I'm working on some last minute properties in the NW suburbs. Please reply with a list of the equipment you have AVAILABLE. I'll have more details as they become available. Insured, Experienced, with References only!

Thank U


----------



## JaimeG (Jan 25, 2009)

Do you have an email?


----------



## Mdwstsnow512 (Dec 30, 2007)

Equipment i currently have without work

2 trucks with 8 ft blades and tailgate spreaders
1 truck with a 8'6" blade and 8' v-box

4 skidloaders- blades, buckets, and boxes available for all

2 - 2.5 yd loaders currently bucket only but easily fixed

10- laborers sidewalk guys

Service all of N. IL and southern WI

2 mil. GL & GA policy, WC. about a gizillion refernces.

contracts didnt all pan out.

thanks 
Nate
Kesteleyn, Inc
[email protected]


----------



## JaimeG (Jan 25, 2009)

I have a 2005 John Deere 325 with an 8ft pusher, and a 2008 John Deere 325 with an 8 ft plow with wings. Fully insured.


----------



## Dissociative (Feb 28, 2007)

2004 F-350 8' proplus and salter. hinged backdrag edge..the heavy hitter...6.0 DIESEL
1996 F-150 7'6" and salter. hinged backdrag edge.....the nimble cleaner..small and fast. 
ground crew possibilities.

2 MIL GL and commercial auto 100/300 on all....
GPS navigation on both trucks with live laptop radar feed also....

Experienced in running multiple sites with upwards of 20 pieces of equipment,and route managing multiple drivers. 
Several professional references available. 

Father Son team with over 45years experience. 

All equipment in 90% new shape. Fully lighted and professional.

Digital cameras in both trucks ready if needed also. 

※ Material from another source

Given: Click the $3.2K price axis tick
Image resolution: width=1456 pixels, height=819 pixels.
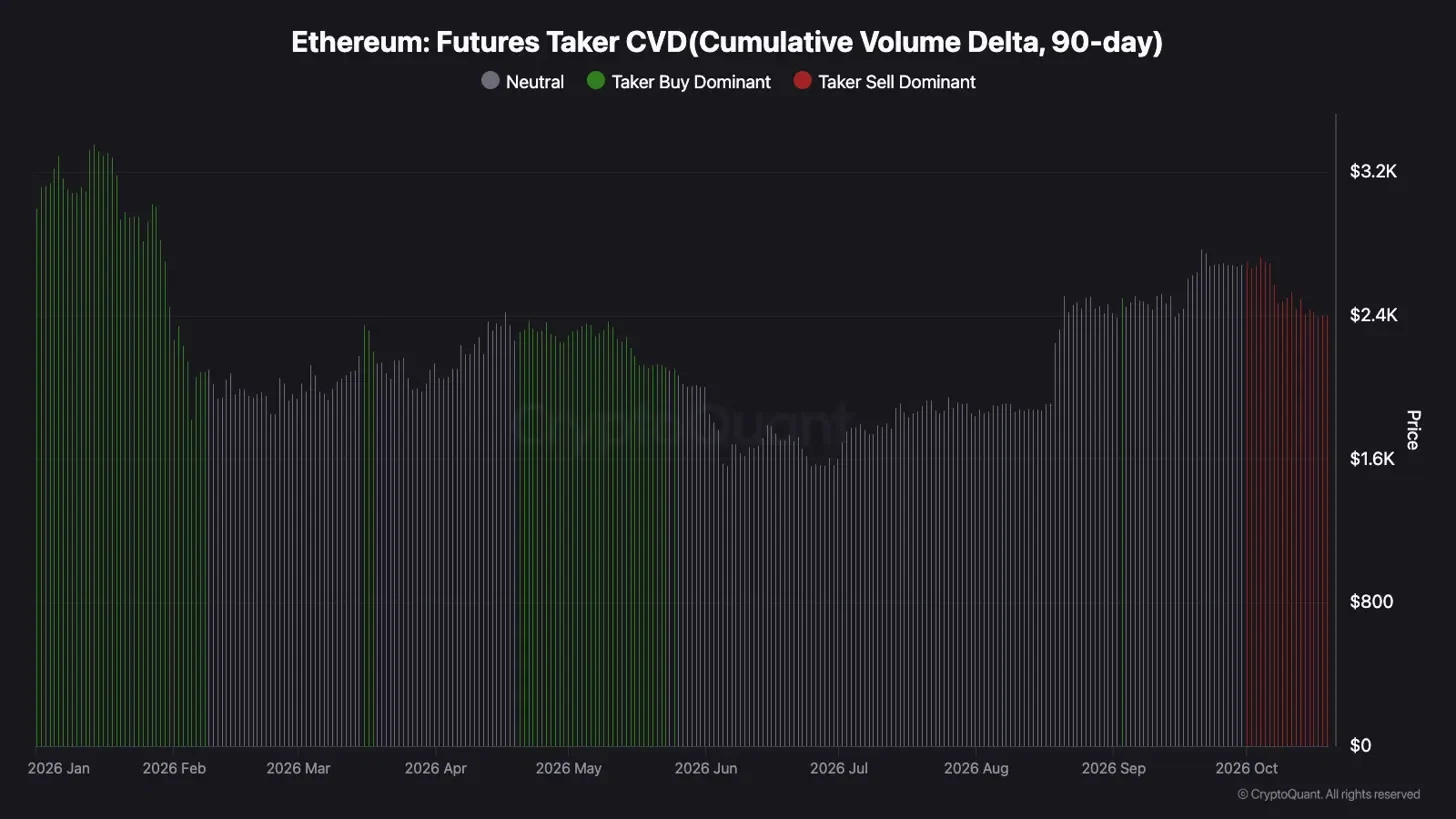Looking at the screenshot, I should point(1373,172).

same story.......several irons in the fire with lots of cold feet.


----------



## SNOW DEPARTMENT (Nov 14, 2009)

*Thanks*

Thanks for the replies. Looks like I have an "inside track" on a few propeties. I am meeting with my contacts early nexy week. I hope to have more info midweek.


----------



## JazyT (Oct 21, 2009)

2002 Chevy 2500HD, 7'6" western with wings, all insurances, GPS in truck, cell phone, coffee thermos.


----------